This is the mail archive of the
gcc-bugs@gcc.gnu.org
mailing list for the GCC project.
egcs 1.1.2, sparc code generator bug
- To: egcs-bugs at egcs dot cygnus dot com
- Subject: egcs 1.1.2, sparc code generator bug
- From: Juergen Keil <jk at tools dot de>
- Date: Mon, 17 May 1999 16:40:02 +0200 (MET DST)
- Reply-To: Juergen Keil <jk at tools dot de>
Hi,
I'd like to report a bug with the sparc code generator in
gcc version egcs-2.91.66 19990314 (egcs-1.1.2 release)
egcs-1.1.2 was configured via './configure' (no options),
on a sparc solaris 7 system. egcs-1.1.2 was compiled with
'make bootstrap'.
The following programme demonstrates the bug.
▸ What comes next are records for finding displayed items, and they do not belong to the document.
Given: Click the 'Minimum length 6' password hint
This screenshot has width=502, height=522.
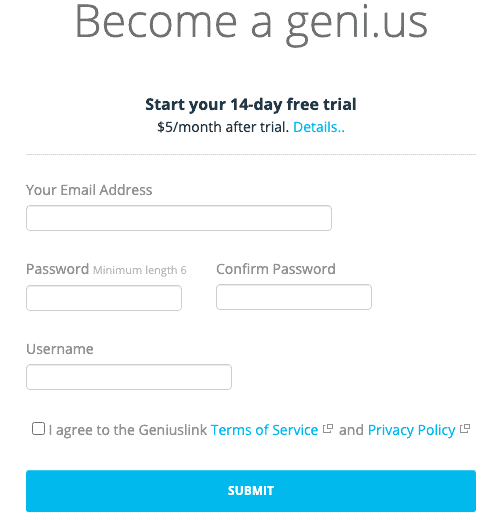Looking at the screenshot, I should tap(140, 270).
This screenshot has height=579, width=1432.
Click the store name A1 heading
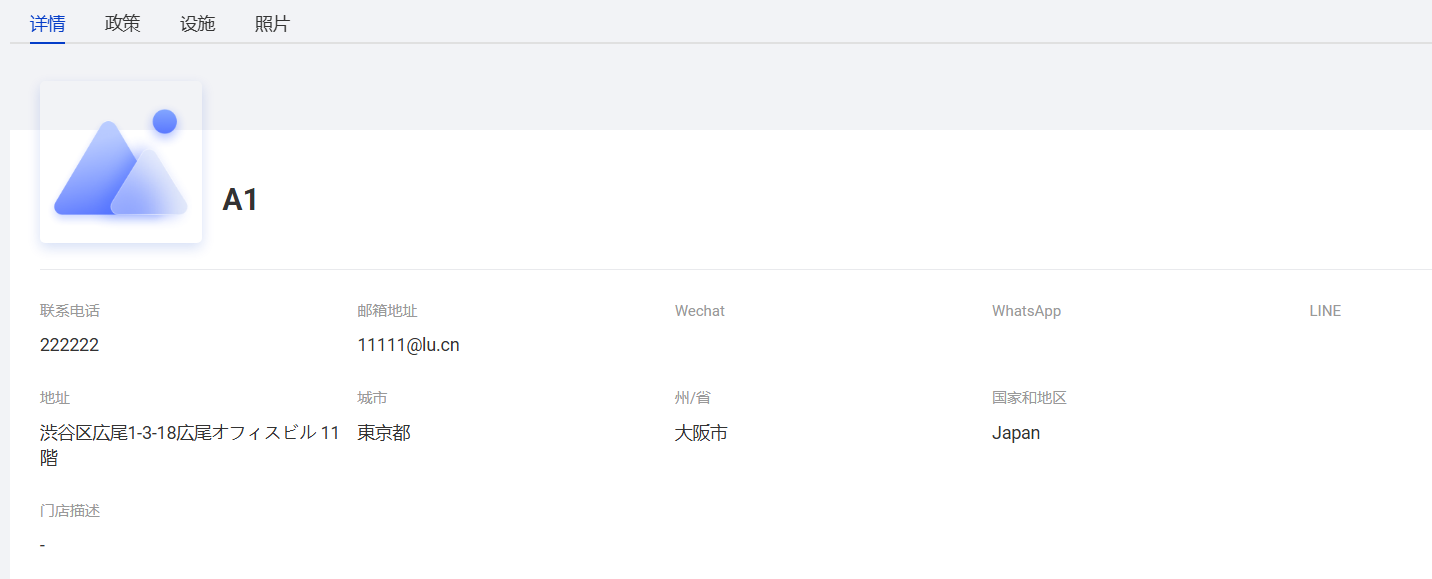pyautogui.click(x=240, y=200)
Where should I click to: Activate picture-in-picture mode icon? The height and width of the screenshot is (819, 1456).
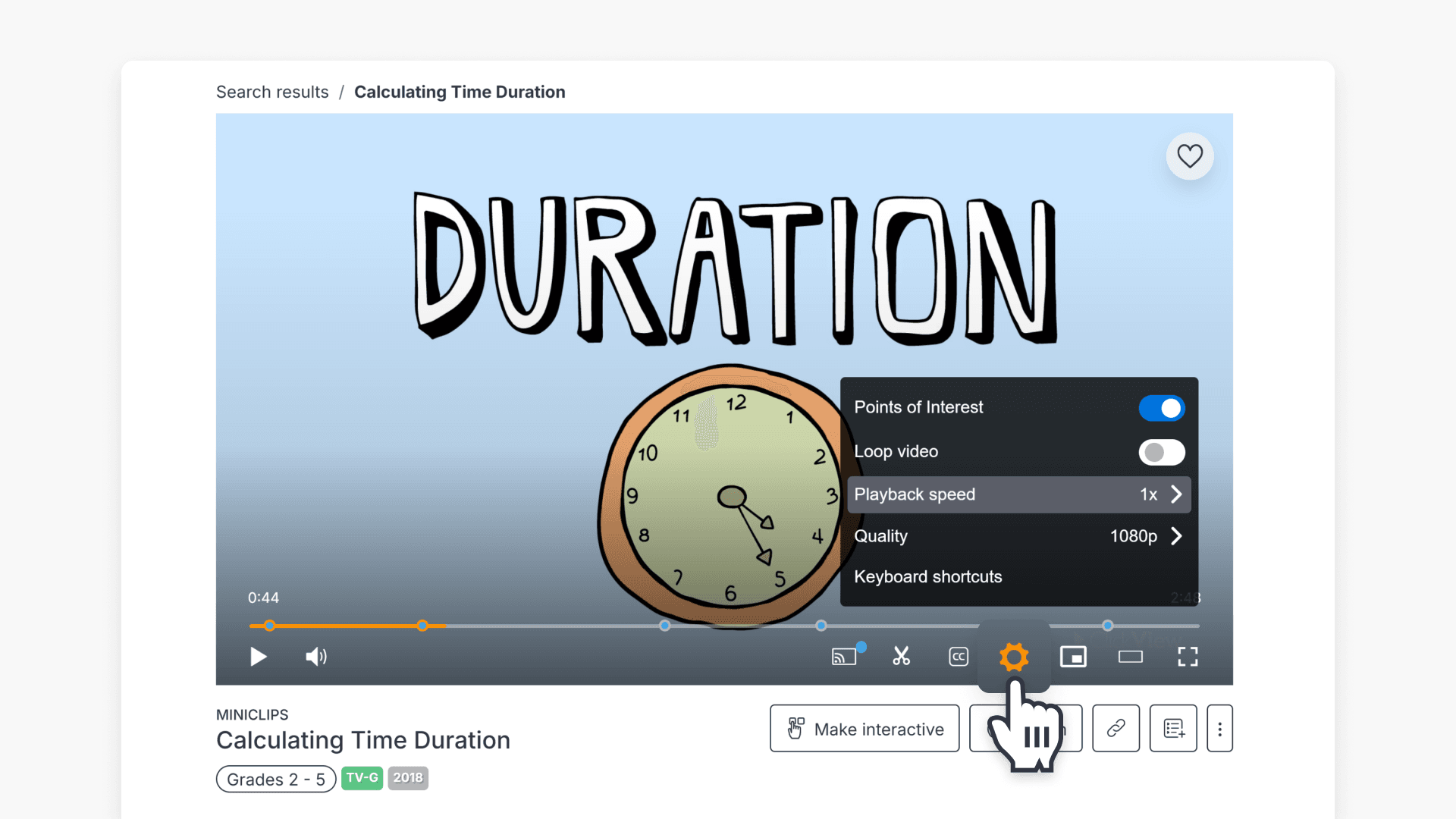point(1073,657)
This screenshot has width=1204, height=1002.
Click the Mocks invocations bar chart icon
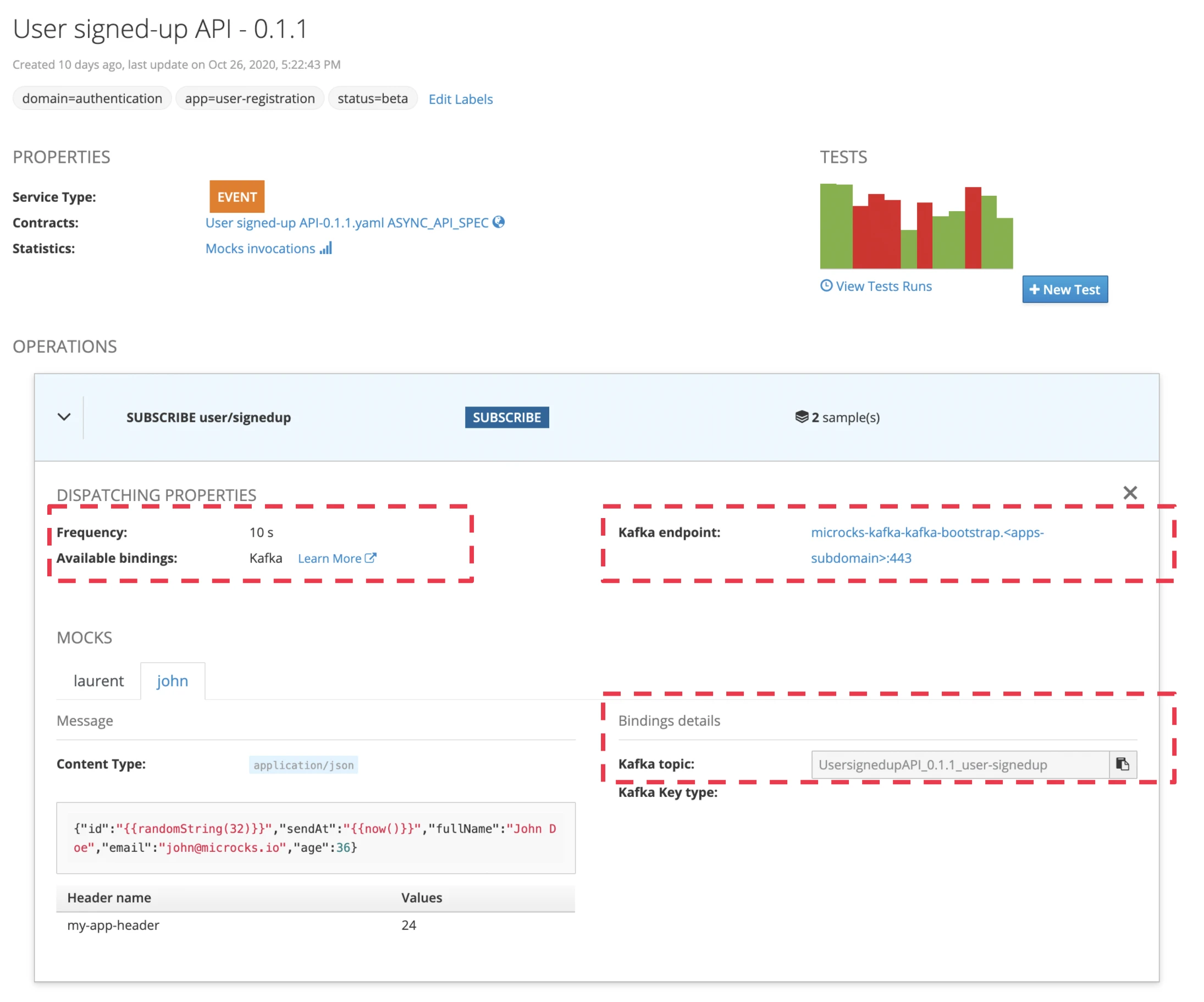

The problem
is inside the while loop, with the statement ``*p++ = data_tmp;''.
egcs-1.1.2 generates a call to memcpy to copy the data from
'data_tmp' to 'p', but increments the pointer 'p' to the
next array element before 'p' is passed as parameter to memcpy.
Expected output from the programme is '55555555' (the data set up in
the 'fetch' function) but an egcs-1.1.2 compiled version prints
'aaaaaaaa' (and corrupts the malloc heap).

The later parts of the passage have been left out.